Publications of the Week: Colchicine following myocardial infarction: The effects among patients with diabetes

2024-03-19

References

Roubille F, Bouabdallaoui N, Kouz S, et al. Low-Dose Colchicine in Patients With Type 2 Diabetes and Recent Myocardial Infarction in the Colchicine Cardiovascular Outcomes Trial (COLCOT). Diabetes Care. 2024 Mar 1;47(3):467-470. doi: 10.2337/dc23-1825. PMID: 38181203.

Background: In 2020 we provided the results of COLCOT (Colchicine Cardiovascular Outcomes Trial), which examined the effects of low-dose colchicine in patients with recent myocardial infarction (MI). The overall findings were considered promising, and the current paper published in 2024 provides the results of COLCOT for a subgroup of patients with type 2 diabetes mellitus (DM).

Methods: The complete COLCOT randomized 4745 patients (with just >80% being men) within 30 days of an MI (median, 13.5 days) to receive colchicine 0.5 mg daily or placebo. Key exclusion criteria included class III or IV heart failure, left ventricular ejection fraction <35%, type 2 MI (related to oxygen demand), prior stroke (within 3 months), and planned or prior coronary artery bypass surgery (within the previous 3 years). Almost all patients received optimal medical treatment, with 98% receiving dual antiplatelet therapy (acetylsalicylic acid [ASA] and a P2Y12 inhibitor), 99% receiving a statin, and 89% receiving a beta-blocker. In addition, 93% of patients had a percutaneous coronary intervention related to their index MI. The primary clinical outcome was a composite of cardiovascular death, resuscitated cardiac arrest, acute MI, stroke, and urgent hospitalization for angina requiring revascularization. This report describes the results in the cohort of 959 patients with DM participating in this trial.

Results: For the complete study, after a median duration of the follow-up of 22.6 months, there was a reduction in the primary outcome in patients allocated to receive colchicine as compared with placebo: 5.5% versus 7.1% (hazard ratio [HR], 0.77; 95% CI, 0.61-0.96). Among patients with DM (462 in the colchicine group and 497 in the placebo group), the frequency of the primary endpoint was 8.7% versus 13.1% (HR, 0.65; 95% CI, 0.44-0.96).
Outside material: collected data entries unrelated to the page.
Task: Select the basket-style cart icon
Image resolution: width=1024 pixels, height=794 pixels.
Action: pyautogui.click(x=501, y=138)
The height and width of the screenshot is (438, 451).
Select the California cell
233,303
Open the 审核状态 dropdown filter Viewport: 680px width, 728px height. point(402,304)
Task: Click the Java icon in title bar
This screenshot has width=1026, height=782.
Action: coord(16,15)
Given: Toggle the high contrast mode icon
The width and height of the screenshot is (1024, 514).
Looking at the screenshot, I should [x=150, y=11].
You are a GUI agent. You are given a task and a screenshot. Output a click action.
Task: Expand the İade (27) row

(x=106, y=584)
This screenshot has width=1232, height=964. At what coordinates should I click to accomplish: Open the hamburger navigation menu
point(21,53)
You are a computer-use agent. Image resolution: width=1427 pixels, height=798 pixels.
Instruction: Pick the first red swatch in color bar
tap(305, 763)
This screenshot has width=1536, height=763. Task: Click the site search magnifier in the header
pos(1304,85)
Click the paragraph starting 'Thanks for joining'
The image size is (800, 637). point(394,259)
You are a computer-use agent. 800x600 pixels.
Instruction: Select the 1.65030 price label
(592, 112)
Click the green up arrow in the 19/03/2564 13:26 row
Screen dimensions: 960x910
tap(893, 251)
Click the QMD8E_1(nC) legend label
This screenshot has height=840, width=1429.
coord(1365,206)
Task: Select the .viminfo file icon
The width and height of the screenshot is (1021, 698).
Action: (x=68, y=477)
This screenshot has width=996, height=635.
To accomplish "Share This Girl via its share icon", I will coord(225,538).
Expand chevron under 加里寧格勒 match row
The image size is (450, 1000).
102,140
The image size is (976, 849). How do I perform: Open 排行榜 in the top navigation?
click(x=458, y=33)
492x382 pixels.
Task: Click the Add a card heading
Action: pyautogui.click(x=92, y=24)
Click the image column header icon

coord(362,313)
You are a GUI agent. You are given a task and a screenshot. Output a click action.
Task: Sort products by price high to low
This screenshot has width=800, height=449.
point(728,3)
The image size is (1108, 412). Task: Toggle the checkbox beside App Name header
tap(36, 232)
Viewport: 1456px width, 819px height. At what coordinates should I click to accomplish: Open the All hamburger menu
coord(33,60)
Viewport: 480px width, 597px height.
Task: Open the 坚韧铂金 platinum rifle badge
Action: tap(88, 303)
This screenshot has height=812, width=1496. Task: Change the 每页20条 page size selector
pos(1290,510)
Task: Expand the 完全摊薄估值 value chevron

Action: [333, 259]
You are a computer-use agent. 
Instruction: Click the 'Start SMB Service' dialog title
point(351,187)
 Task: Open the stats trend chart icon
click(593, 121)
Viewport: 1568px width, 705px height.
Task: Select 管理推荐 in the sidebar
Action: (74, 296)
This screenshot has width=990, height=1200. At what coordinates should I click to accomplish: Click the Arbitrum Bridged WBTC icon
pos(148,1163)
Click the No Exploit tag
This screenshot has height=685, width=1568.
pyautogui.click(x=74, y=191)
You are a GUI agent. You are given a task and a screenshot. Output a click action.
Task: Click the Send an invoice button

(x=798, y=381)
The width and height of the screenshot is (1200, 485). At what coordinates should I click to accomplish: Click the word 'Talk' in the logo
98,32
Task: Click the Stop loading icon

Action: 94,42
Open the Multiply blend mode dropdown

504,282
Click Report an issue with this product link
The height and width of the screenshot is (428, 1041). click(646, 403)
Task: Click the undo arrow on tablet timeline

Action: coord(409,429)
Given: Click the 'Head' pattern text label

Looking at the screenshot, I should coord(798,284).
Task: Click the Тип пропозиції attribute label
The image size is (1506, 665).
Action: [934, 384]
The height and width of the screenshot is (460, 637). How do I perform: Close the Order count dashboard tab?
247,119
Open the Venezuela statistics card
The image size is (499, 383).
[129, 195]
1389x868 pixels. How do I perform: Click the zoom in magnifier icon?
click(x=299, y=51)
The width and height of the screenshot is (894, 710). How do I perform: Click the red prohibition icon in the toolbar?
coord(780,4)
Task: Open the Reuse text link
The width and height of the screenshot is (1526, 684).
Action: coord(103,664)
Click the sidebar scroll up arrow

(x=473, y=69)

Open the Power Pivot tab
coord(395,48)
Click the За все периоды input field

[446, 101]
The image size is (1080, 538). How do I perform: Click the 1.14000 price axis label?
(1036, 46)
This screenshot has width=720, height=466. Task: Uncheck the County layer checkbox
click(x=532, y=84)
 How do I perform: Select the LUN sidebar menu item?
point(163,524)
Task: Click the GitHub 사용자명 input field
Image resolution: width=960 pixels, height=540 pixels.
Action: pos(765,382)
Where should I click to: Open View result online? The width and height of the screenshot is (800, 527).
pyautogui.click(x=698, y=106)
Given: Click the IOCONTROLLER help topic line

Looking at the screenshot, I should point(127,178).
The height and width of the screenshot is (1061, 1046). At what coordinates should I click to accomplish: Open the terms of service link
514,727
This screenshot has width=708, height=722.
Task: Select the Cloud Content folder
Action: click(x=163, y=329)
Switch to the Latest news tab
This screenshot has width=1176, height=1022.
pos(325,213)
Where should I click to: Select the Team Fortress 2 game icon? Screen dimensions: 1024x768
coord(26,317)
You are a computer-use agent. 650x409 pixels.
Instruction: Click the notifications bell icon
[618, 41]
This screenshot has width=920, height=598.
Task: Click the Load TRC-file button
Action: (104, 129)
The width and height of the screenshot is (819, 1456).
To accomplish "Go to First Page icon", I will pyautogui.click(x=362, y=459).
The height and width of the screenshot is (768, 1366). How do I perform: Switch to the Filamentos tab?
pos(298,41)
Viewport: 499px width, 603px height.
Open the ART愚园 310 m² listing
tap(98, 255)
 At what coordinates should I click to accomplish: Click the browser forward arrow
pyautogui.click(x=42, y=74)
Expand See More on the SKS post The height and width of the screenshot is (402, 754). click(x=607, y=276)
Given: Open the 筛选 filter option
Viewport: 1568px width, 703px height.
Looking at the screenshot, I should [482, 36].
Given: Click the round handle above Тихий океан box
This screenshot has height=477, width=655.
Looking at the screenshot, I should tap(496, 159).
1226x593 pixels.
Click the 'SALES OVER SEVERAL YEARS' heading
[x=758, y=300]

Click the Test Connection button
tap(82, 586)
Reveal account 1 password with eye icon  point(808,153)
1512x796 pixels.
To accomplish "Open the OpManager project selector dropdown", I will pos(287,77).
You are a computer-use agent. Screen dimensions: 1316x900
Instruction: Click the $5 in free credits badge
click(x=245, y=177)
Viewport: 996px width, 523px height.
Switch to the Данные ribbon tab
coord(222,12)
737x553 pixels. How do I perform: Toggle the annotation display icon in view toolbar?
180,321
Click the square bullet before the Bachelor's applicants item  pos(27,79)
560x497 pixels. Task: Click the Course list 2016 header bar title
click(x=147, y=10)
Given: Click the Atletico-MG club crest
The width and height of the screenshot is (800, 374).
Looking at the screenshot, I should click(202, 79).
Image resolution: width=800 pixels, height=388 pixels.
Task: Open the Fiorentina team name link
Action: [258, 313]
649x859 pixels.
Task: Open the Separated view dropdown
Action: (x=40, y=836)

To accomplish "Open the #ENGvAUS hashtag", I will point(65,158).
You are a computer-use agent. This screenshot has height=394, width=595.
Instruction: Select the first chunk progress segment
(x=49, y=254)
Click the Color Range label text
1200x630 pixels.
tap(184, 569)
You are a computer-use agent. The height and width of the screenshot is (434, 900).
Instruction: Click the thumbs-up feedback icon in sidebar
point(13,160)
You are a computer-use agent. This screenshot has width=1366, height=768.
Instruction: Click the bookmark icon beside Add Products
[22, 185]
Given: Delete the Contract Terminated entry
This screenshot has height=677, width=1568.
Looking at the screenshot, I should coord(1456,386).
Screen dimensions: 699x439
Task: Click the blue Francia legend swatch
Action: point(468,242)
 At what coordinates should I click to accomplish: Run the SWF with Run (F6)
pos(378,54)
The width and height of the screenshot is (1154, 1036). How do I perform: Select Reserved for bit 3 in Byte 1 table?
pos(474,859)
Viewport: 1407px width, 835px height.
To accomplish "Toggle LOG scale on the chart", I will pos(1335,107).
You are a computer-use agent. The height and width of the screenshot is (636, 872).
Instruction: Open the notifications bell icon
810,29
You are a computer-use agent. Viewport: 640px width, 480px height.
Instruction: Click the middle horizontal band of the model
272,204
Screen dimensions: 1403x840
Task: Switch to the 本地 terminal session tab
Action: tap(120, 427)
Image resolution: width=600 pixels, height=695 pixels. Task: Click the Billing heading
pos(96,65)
All individual outcomes occurred with lower frequency in the colchicine group, yet the difference did not attain statistical significance, possibly due to the overall low number of events (25 vs 36 MIs or 8 vs 14 cardiovascular deaths) for any single event except for stroke (2 vs 10 events).

Conclusions: The authors, who also authored the complete trial, concluded that colchicine is associated with a considerable therapeutic benefit in the high-risk secondary prevention group of patients (and, by implication, should be used in this population). They also call for further studies of colchicine as primary prevention among patients with DM without previous MI.

McMaster editors’ commentary: Despite promising reports, we do not see significant adoption of colchicine therapy among patients with a recent MI, at least in our local practice. It may be speculated that such reluctance to add colchicine to the large number of drugs already prescribed to patients after a MI (including ASA, a P2Y12 inhibitor, statin, angiotensin receptor blocker [ARB]/angiotensin-converting enzyme inhibitor [ACEI], sodium-glucose contransporter-2 [SGLT-2] inhibitor) would require more compelling evidence and precision around the effect size. Further updates will likely follow soon.